Cisco Surges 15% After Blowout Quarter Fueled by AI Demand
CNBC reported Wednesday that Cisco shares jumped roughly 15% in after-hours trading after the networking giant delivered earnings and forward guidance that comfortably cleared Wall Street expectations. The company also disclosed plans to cut nearly 4,000 jobs this quarter.
Earnings Beat Drives Sharpest Rally in Over a Decade
Cisco posted adjusted earnings per share of $1.06 against a consensus estimate of $1.04. Quarterly revenue came in at $15.84 billion, topping the expected $15.56 billion. That represented 12% year-over-year growth from $14.15 billion in the same period a year prior. Net income climbed to $3.37 billion from $2.49 billion twelve months earlier. If the after-hours gain holds through Thursday, it would mark the stock’s strongest single-session rally since 2011.
Cisco AI Orders Jump, Full-Year Target Doubles
The standout figure was Cisco’s AI infrastructure pipeline. The company said Cisco AI orders have reached $5.3 billion year-to-date and raised its full-year order target to $9 billion, up sharply from a prior forecast of $5 billion. Expected AI-related revenue for the fiscal year was also lifted to $4 billion from $3 billion. Networking hardware led the charge, with segment revenue rising 25% to $8.82 billion. Security revenue held steady near $2 billion.
A Stock That Spent Years Chasing the AI Rally
Cisco had long lagged behind data center peers as Wall Street chased more direct AI plays. That narrative began shifting late last year when the stock finally broke above its dot-com era peak and set a fresh record. Shares have since gained 33% in 2026, well ahead of the Nasdaq’s 14% advance over the same stretch.

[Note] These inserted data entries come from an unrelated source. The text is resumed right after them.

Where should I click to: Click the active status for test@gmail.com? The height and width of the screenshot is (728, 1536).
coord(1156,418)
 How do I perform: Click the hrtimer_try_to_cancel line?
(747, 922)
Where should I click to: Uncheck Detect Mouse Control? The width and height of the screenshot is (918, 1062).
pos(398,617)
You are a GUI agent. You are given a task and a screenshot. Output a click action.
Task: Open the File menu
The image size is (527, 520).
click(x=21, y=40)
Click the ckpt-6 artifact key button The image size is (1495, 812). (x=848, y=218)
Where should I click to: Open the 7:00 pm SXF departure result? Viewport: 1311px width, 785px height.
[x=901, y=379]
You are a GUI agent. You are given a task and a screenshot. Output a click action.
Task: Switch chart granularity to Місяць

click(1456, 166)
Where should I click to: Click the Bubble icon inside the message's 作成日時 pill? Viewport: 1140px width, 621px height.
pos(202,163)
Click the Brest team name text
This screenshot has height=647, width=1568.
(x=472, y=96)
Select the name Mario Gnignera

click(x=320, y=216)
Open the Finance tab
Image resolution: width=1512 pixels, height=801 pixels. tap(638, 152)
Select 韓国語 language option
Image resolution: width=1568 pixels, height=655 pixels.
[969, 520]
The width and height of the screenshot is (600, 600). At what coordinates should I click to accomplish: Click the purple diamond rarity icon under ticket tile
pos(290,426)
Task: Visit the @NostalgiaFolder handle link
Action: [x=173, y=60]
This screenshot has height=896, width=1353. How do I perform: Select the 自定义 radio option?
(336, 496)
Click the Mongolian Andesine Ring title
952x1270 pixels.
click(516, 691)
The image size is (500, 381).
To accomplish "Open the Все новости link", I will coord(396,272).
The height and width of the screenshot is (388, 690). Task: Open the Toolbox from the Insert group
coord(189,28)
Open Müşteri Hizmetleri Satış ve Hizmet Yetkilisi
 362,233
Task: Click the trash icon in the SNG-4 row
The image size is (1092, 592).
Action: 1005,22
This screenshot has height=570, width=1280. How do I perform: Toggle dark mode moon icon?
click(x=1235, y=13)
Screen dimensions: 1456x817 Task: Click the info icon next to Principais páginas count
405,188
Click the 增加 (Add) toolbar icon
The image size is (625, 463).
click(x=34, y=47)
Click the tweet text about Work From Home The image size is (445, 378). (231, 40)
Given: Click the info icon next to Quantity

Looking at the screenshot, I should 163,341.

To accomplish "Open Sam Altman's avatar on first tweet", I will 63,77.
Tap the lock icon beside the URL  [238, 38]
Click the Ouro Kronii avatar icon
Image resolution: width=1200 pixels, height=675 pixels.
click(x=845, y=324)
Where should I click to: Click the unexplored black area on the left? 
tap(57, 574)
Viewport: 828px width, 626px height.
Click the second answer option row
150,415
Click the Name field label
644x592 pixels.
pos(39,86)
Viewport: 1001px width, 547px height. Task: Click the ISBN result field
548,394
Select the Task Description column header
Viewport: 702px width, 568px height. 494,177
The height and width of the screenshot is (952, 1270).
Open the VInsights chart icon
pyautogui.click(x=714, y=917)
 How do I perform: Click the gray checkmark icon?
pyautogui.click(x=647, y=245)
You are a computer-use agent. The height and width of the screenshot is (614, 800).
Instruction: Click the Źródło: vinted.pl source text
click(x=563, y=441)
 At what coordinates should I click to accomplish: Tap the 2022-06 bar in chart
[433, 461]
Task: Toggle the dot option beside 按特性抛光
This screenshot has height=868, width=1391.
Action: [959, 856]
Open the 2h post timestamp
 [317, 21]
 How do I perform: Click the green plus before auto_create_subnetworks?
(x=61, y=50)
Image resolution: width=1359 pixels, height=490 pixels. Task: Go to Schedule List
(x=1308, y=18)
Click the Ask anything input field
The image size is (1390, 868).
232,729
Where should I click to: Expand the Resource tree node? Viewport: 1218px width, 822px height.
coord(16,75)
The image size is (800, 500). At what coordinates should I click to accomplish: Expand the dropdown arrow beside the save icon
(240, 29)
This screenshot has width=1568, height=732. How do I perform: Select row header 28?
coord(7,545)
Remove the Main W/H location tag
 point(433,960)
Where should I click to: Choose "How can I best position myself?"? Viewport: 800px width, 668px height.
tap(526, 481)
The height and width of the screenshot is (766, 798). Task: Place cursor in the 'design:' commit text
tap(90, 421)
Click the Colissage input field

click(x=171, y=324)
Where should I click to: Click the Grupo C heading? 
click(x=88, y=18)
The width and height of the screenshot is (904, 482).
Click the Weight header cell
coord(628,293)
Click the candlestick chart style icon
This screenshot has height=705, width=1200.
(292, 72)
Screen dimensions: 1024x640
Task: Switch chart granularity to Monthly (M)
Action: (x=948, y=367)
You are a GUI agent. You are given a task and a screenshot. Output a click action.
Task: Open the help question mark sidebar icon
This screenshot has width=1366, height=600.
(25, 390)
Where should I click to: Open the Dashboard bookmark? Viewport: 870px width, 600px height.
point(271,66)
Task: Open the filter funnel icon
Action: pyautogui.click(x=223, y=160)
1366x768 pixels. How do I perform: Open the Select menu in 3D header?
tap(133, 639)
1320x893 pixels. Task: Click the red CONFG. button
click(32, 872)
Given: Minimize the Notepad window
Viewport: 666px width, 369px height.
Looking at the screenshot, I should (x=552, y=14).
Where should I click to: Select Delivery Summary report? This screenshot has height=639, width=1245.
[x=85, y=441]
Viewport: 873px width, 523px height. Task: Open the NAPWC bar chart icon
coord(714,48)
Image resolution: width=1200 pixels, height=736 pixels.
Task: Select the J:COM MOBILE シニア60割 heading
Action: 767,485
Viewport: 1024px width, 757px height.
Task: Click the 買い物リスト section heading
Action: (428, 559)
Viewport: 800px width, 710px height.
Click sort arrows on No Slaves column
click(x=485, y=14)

Job Cuts Tied to AI Restructuring
CEO Chuck Robbins announced that the latest round of layoffs, affecting fewer than 5% of total staff, begins May 14. Writing in a blog post Wednesday, Robbins framed the cuts as a deliberate reallocation of capital toward high-growth areas. He said companies that win in the AI era will combine focus and urgency with the discipline to shift investment toward areas of strongest demand. Cisco estimates the restructuring will trigger around $1 billion in pre-tax charges, with roughly $450 million landing in the fiscal fourth quarter.
Looking ahead, Cisco guided for fourth-quarter adjusted earnings per share of $1.16 to $1.18 on revenue of $16.7 billion to $16.9 billion. Analysts had penciled in $1.07 per share on $15.82 billion in revenue, making the guidance raise notable by any measure.